61.♔h3 ♖g1 62.♔h4 ♖g2 63.♖a7 ♖g1 64.♖a4 ♔g7 65.♖g4 ♖h1+ 66.♔g5 ♖h2 67.♖g1 ♖h3 68.♖a1 ♖g3+ 69.♔f4 ♖g2 70.♖a5 ♔h6 71.♖f5 ♖g1 72.♔e5 ♖g2 73.♖f8 ♔g7 74.♖f7+ ♔g8 75.♖b7 ♖e2+ 76.♔f6 ♖f2+ 77.♔g5 ♖f1 78.h6 1-0
La complexité de cette finale de Tours me rappela une finale récente entre Aronian et Duda Voir (Europe-Echecs N°715, p.62 analysée par Sylvain Ravot). Un domaine parfois si compliqué et subtil que même un Champion du Monde peut se tromper.
Voici une étude de Genrikh Kasparyan (1910–1995)
« Tout d’abord nous devons découvrir comment les Blancs peuvent améliorer leur position.
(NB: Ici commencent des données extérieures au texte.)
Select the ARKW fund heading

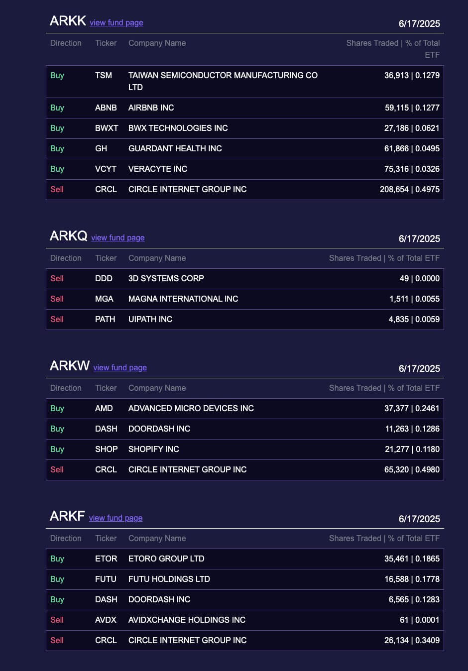pyautogui.click(x=69, y=366)
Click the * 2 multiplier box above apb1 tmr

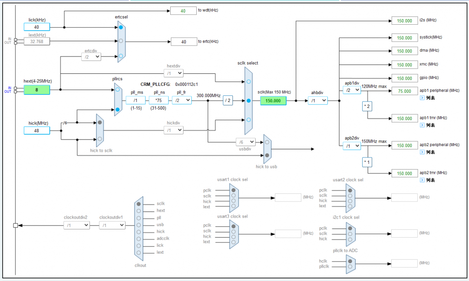(x=367, y=106)
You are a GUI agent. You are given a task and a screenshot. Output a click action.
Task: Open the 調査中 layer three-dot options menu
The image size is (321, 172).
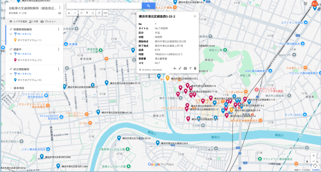[59, 50]
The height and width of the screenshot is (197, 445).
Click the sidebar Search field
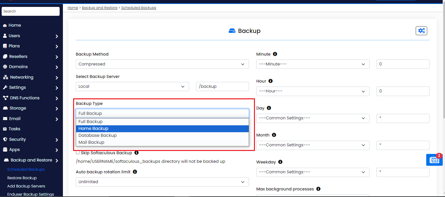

Ils doivent transférer leur Tour passive sur h7 sur la 5e rangée. Mais la manœuvre ♖h7-♖a7-♖a5 est impossible à cause de la réplique noire …♖g5. La Tour noire, par contre, ne peut être que sur les colonnes « g » et « h » ». Smyslov et Levenfisch
Par contre, si trait aux Blancs, ils gagnent.
1.♔a2!! ♖h3 2.♔b2 ♖g3 3.♔c2 ♖h3 4.♔d2 ♖g3 5.♔e2 ♖h3 6.♔f2 +-
Une position de zugzwang ! La Tour ne peut quitter la 3e rangée sinon le Roi peut monter pour tenter de rejoindre la case « abri » h6.
Si les Blancs avaient débuté avec 1.♔b2, on obtient la même position avec la Tour sur g3 et les Noirs ont …♖h3! forçant le Roi à venir sur la colonne « g » et la Tour noire rejoint a3 sur l’aile-Dame et empêche à la fois de pousser le pion « h » et la Tour blanche de jouer à cause de …♖a5 et …♖g5+.